10 MODEL OF SYSTEMS MODEL – BETTY NEUMAN

  • Chapter focus
    • Bases of the model; assumptions; preventive interventions; basic concepts.
  • Foundational basis
    • Neuman’s model integrates gestalt theory, stress theory, and general systems theory; emphasizes prevention and public health.
    • Grounded in stress–adaptation theory and a holistic view of humans as dynamic beings interacting with environmental stressors.
  • Basic assumptions
    • Humans are multidimensional, dynamic systems with multiple interacting factors (physiological, psychological, socio-cultural, developmental, spiritual).
    • Every person has a central survival core and lines of defense and resistance to stressors.
  • Structure of the model
    • Central survival core: core functions and regulatory mechanisms.
    • Lines of defense: normal line of defense (stable, baseline protection) and flexible line of defense (adaptive, protective barrier).
    • Line of resistance: internal factors that protect survival when stressors penetrate lines of defense.
    • Created environment: a system-created protective environment that can be mobilized to maintain system stability.
  • Stressors and health
    • Stressors: environmental forces that disrupt stability; can be intrapersonal, interpersonal, or extrapersonal.
    • The volume, duration, and form of stressors determine their impact on the system.
  • Prevention levels
    • Primary prevention: preventing stressors from penetrating the normal line of defense; strengthening the flexible line of defense.
    • Secondary prevention: interventions after a stressor has begun to affect the system; mobilizes inner and outer resources.
    • Tertiary prevention: rehabilitation and restoration after disruption; teaches coping and prevention of recurrence.
  • Basic concepts and nursing implications
    • Human as multidimensional, interacting with environment; health is a dynamic balance and well-being.
    • Nursing aims to strengthen the system and stabilize health by preventing or mitigating stressors.
  • Summary takeaways
    • Neuman’s model centers on stress and prevention, emphasizing holistic care and environmental factors.
  • Questions to reinforce
    • Define primary, secondary, and tertiary prevention in Neuman’s model.
    • Explain how environment and created environment contribute to system stability.
  • Key references (illustrative)
    • NEUMAN, B., FAWCETT, J. Neuman Systems Model (2011).

Summary of Cross-Cutting Themes

  • Metaparadigm and nursing models
    • The metaparadigm concepts—human being, environment, health, nursing—are foundational across all models.
    • Conceptual models provide structure and focus; theories supply testable propositions.
  • Practice and theory interplay
    • The nursing process (assessment, diagnosis, planning, implementation, evaluation) operationalizes model/theory concepts in patient care.
    • Models guide what to observe, how to intervene, and how to evaluate outcomes.
  • Philosophical underpinnings
    • Philosophical streams (idealism, materialism, humanism, holism, rationalism) shape how models conceptualize the person, health, environment, and nursing.
  • Practical implications
    • Ethical considerations, cultural relevance (Leininger), and social determinants (Nightingale, Henderson) influence model choice and application.
  • Connecting the models
    • Some models emphasize energy fields (Rogers), others emphasize system interactions (King), adaptation (Roy), or self-care (Orem).

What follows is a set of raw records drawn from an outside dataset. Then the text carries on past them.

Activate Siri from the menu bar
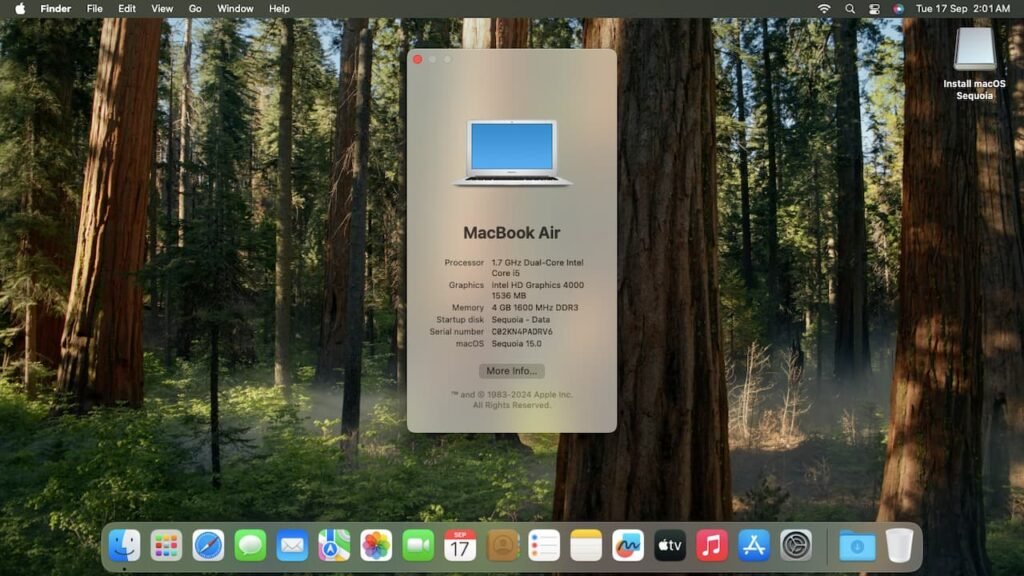This screenshot has width=1024, height=576. [x=898, y=8]
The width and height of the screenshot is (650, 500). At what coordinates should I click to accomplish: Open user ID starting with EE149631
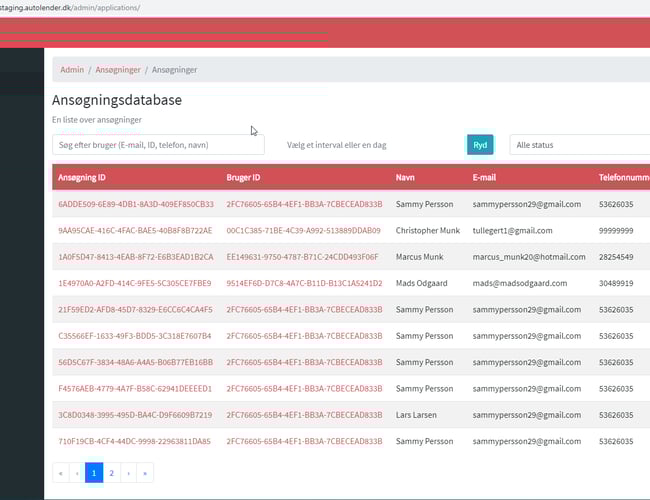point(302,257)
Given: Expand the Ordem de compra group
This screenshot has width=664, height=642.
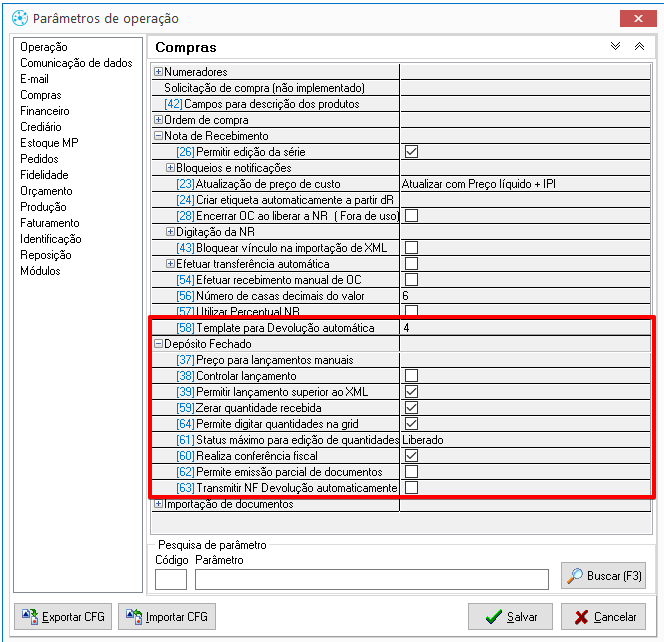Looking at the screenshot, I should click(158, 120).
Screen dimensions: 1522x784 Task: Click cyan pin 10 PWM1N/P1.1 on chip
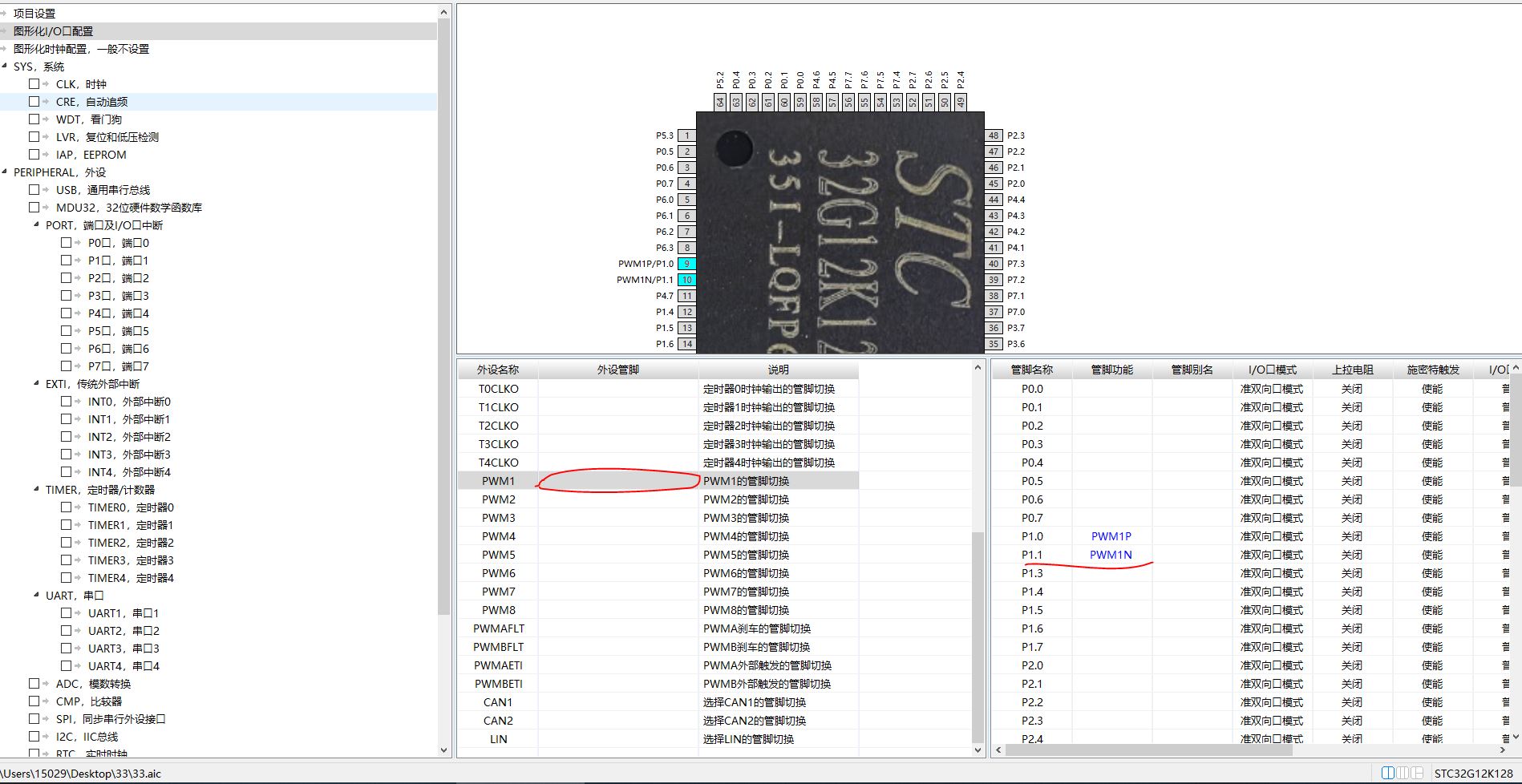point(686,280)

All aim to explain and improve patient care through structured nursing knowledge.
  • Ethical and real-world relevance
    • Models stress patient independence, cultural sensitivity, prevention, and holistic care, aligning with contemporary nursing ethics and public health goals.
  • Final note
    • This compilation provides a comprehensive overview of major nursing theories and models to support exam preparation and practical understanding.